On Tuesday they told ArtsProfessional: "All of the actions are being headed up by current directors, which is problematic as a lot of the stories in the book are about current directors."

They expressed little faith in the organisation's latest review, which aims to "fully recognise the pain and hurt caused by these experiences". It follows a series of externally-run 'Listen and Learn' sessions for staff of colour to share their experiences that Barbican directors did not attend on the advice of their client, Challenge Consultancy.

"We followed their advice and some processes were problematic," a statement released this week said.

"We're committed to pursuing the ongoing programme of action to advance anti-racism at the Barbican, and to achieve change."

But the book's authors say change must come from the top: "I think everyone agrees that racism schouldn't be at the Barbican and if that's the case, then some people need to leave," one person said.

"The people who are perpetuating racism and a racist culture can't still be going to work right now while that review is going on," another commented.

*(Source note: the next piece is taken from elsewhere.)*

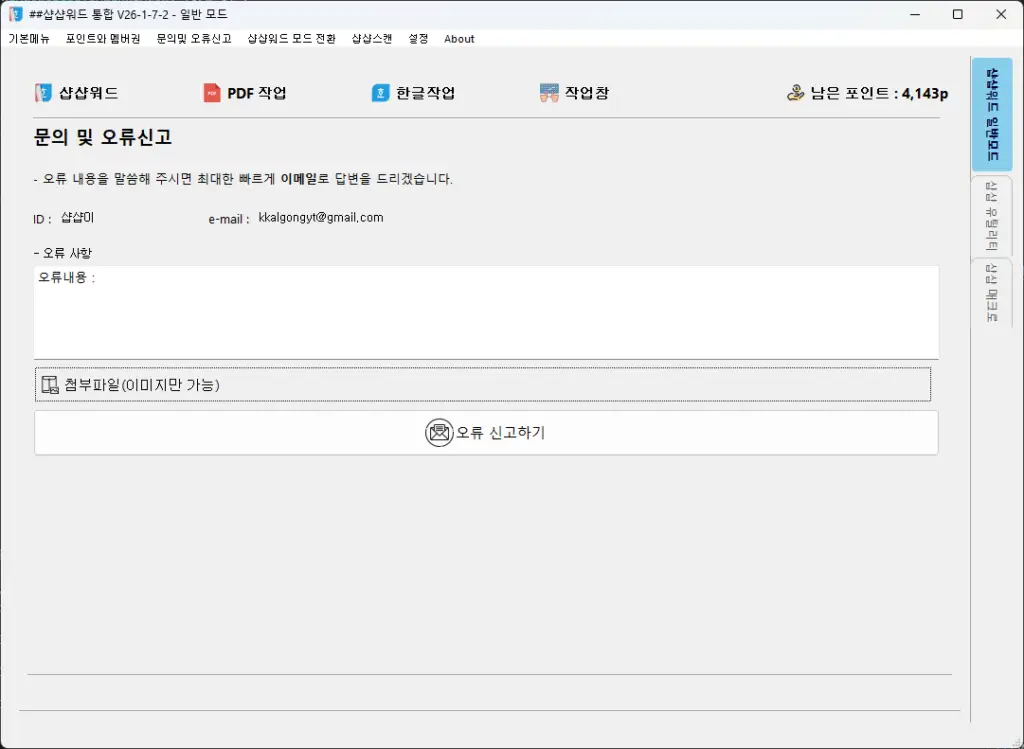Open the About menu item

pos(458,39)
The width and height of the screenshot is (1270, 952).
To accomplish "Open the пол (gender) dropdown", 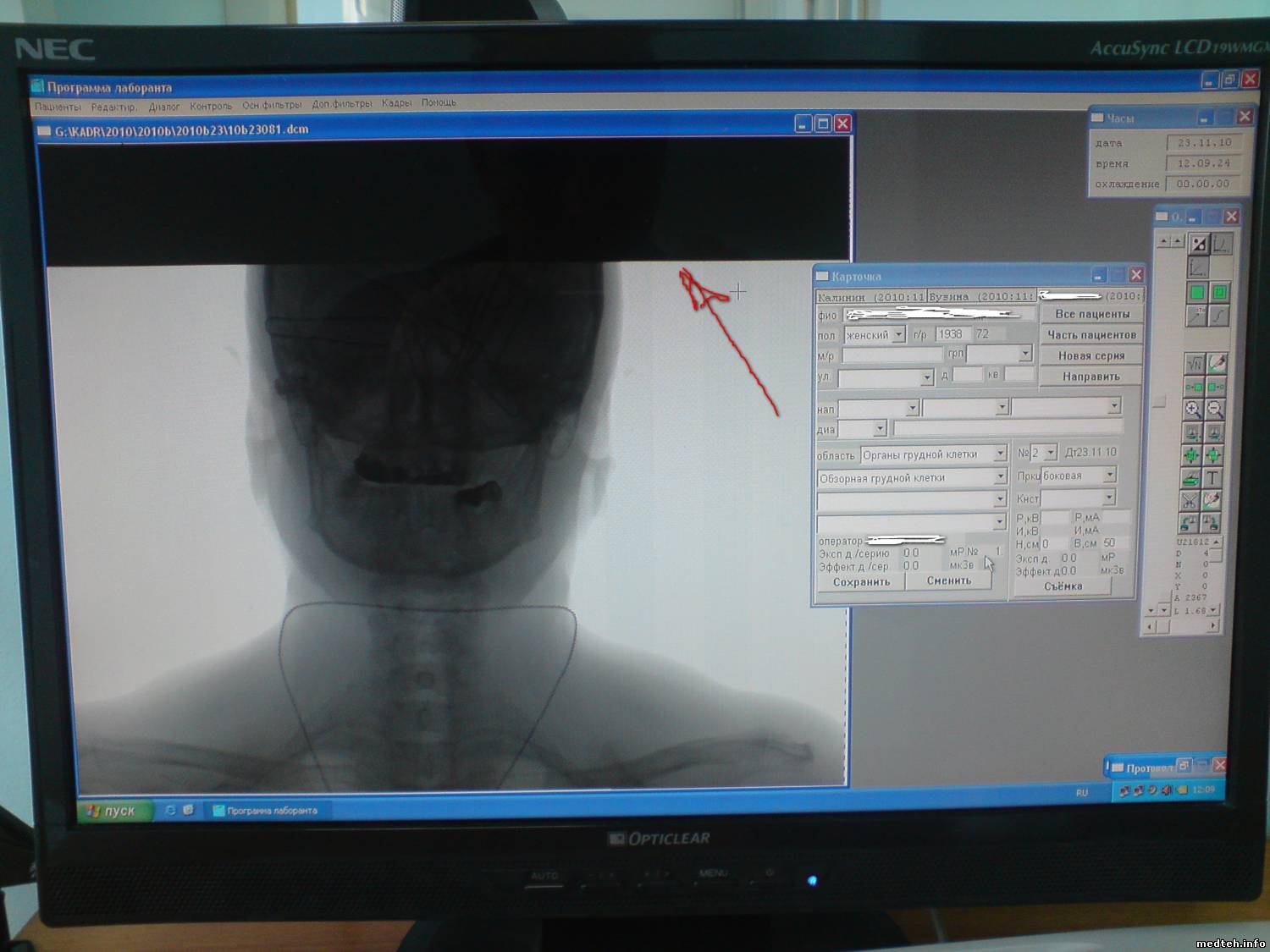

Taskforce: 'it's not enough'

The anti-racism taskforce convened last year raised concerns in March the Barbican has not "demonstrated the commitment that it is signed up to deliver".

In an update shared with staff, it questioned the purpose of continuing its work because it was not able to interview staff or work directly with the board.

"We feel strongly that issues of racism at the Barbican need to be dealt with urgently but as we said, this is taking too long.

"We’re being swept into process[es] that are taking us further away from the issues we’re trying to address – the racism that is experienced on a daily basis by you, our colleagues and others who work with us."

It further said it had raised with directors "the need for them to fully lead the anti-racism change and not use the existence of this group as a cover for any slow progress".

Alongside the taskforce, the Barbican hired Challenge Consultancy to evaluate racism within its walls.

Staff found the experience "frustrating at best and painful at worst," the book notes, as they were asked to "present receipts of racism".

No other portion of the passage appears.